Now, do you have an old phone? A spare - without cell service? Do NOT set this spare phone up to authenticate to the car. Try connecting it to WiFi, and downloading the app. Log in to the app, try some stuff on the car, honk, lights, unlock. See? Use the app, unlock, start, drive the car.

Lock the car. Walk across the street where you can see the car, but are out of range of the car. Ask the wife to try to open the car as you use the app to unlock, and start the car so she can drive.

The whole point of all this is to get familiar with how easy it is to recover from a lost key card, cell phone, or neighbor helping you.

One last idea. If you lose your phone, but not your car. Ask a stranger, borrow their phone, download the app, login, unlock, start your car, and before you return the phone, delete the app. But then drive home. If you stop and get out of the car, you can't start it again without going through all those actions again.

Think this through so it doesn't require thinking to get in and drive your car. Keep that old spare cell phone, or a burner phone with no cell service where you can find it to use under WIFI or authenticated as a backup method to get in the car. You will thank yourself later.
 
Hello @Murray C.

The TL ; DR version of this long post below is this. If you setup the phone as key feature on both yours and your wifes phones, either will be able to enter the car passively, and the car will lock when you both walk away.


A few things to unpack here.

1. its totally possible for you and your wife to both have separate tesla accounts to drive the car. You set the second account up as as an allowed driver, as @Darmie says. This works, but there is an important consideration here that not many know about. Only the "main" account shows the "roadside assistance" link in the app. A secondary driver can call for roadside assistance if they are listed with tesla as having access to that, but the link for it will only show up in the tesla app of the main account.

I have experience with this personally, myself, as I was trying to get that road side assistance link to show up in my wifes tesla account. I have nothing to hide, but like to setup separate accounts rather than share one as an "IT best practice" .. I work in the IT industry like a lot of tesla owners.

2. It was sort of talked about up thread, but the "phone as key" function is a separate function from the regular bluetooth connection to the car. I have never had an issue with my wife and I both walking away and the car locking. The car uses " BluetoothLE" to connect using the phone as key function, which is a specific, short range version of bluetooth. In fact, when you connect "phone as key" you have to connect the phone to bluetooth again in order to stream music, etc because they are different.

Any phone that is setup as a key previously will function to open the doors etc. when it gets in range of the car. I dont think its fully correct to say that the tesla app has no part in it... because people with multiple tesla's have to ensure that the car they want to open is the "highlighted" one in the tesla app for the phone as key function to work as far as passive entry.

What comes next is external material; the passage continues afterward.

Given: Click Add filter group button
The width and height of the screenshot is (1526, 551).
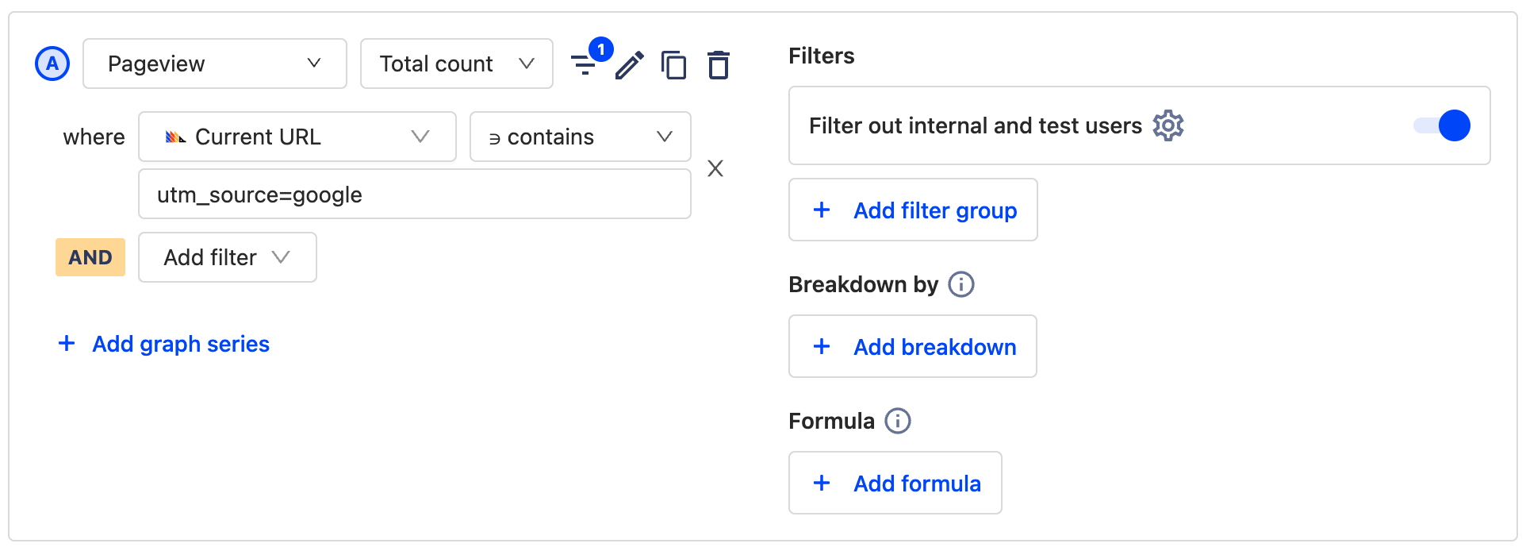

What IS correct however, is that it is fairly easy to get into the car using other means. As mentioned, you could download the tesla app on a friend / neighbors phone, and click the unlock button in the app, and even start the car using that app..... HOWEVER none of those features are actually using the specific passive entry of "phone as key". Neither does setting a priority bluetooth device have anything to do with phone as key. It only controls which device is the one that is used for streaming music, or calendar, etc access on the cars screen.

3. As far as all of your questions regarding "if the phone is authenticated"... you setup the phone as key once, then that phone is authenticated as a key whenever it is in range of the car (within a couple of feet on the outside). As long as you only have one tesla vehicle, it will be the selected vehicle in the app, and the phone can be used as a key.

Because of the limited range of Bluetooth LE, if the phone is in a back pocket (or a purse) and is not "close enough" to the car, you may have to take it out of that back pocket, or out of that purse, but it will work.
 
Thanks folks for taking the time to respond.

A question about Walk-Away Door Locking: It's a great feature that I will no doubt use much of the time, but I anticipate wanting to turn it off in some situations. However, even when I toggle off the feature, it continues to function - not locking until I move away from the car. I have to disable the phone as a key before I am able to lock the doors with the button on the phone while standing beside the car. I must be missing something...?

Murray C.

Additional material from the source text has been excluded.